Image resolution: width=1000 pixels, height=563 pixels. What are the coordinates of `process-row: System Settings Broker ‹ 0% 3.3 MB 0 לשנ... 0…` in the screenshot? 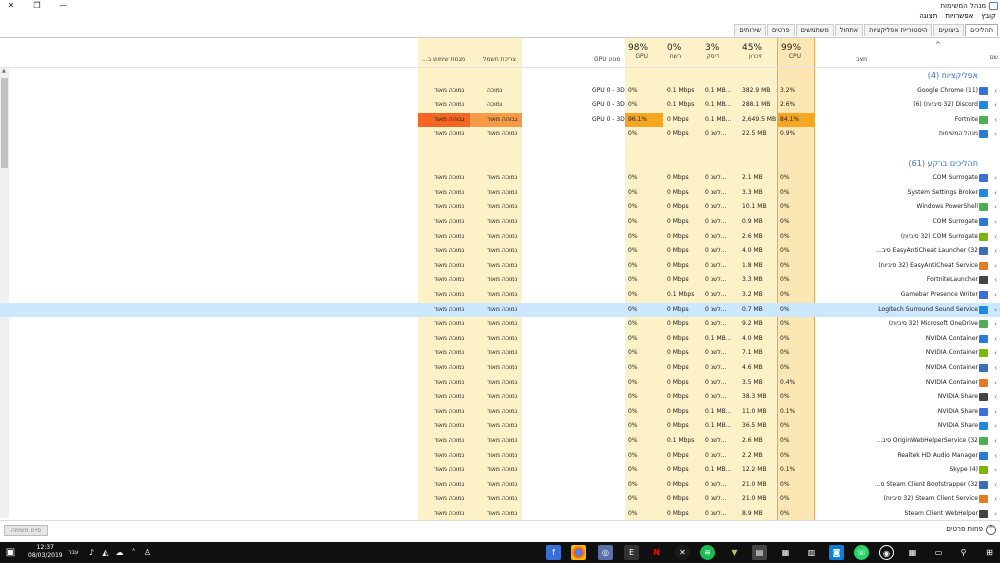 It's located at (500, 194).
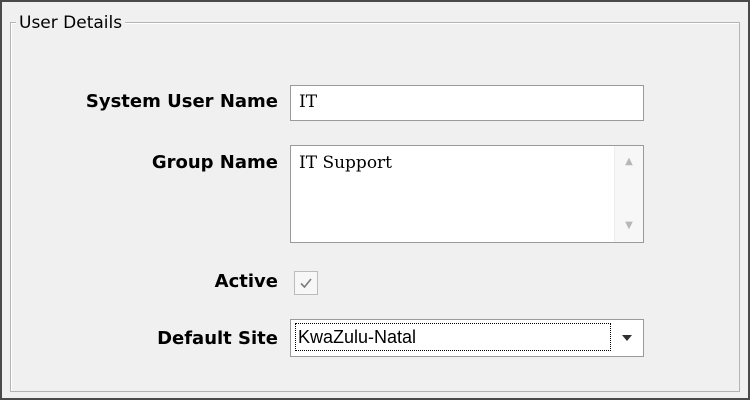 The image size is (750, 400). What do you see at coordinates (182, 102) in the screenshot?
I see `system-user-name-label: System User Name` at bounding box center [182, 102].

* * *

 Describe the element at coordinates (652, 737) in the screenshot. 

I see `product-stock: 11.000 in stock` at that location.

---

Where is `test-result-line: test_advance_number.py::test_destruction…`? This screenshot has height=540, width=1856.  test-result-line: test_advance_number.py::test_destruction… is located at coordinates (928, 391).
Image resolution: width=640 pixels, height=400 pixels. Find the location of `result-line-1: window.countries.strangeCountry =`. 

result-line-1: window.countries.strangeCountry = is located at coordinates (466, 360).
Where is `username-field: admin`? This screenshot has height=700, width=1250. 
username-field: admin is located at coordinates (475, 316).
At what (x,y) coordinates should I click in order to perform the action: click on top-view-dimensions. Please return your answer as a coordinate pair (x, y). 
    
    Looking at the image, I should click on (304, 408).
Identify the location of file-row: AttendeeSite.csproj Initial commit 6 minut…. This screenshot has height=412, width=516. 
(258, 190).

**EXERCISE INSTRUCTIONS:** Rewrite the lines from the one containing "has height=700, width=1250." through the one containing "(258, 190).", inclusive, changing "Identify the location of" to "Find" and leaving everything else as it is.

**RESPONSE:**
Where is `username-field: admin`? This screenshot has height=700, width=1250. 
username-field: admin is located at coordinates (475, 316).
At what (x,y) coordinates should I click in order to perform the action: click on top-view-dimensions. Please return your answer as a coordinate pair (x, y). 
    
    Looking at the image, I should click on (304, 408).
Find file-row: AttendeeSite.csproj Initial commit 6 minut…. This screenshot has height=412, width=516. 
(258, 190).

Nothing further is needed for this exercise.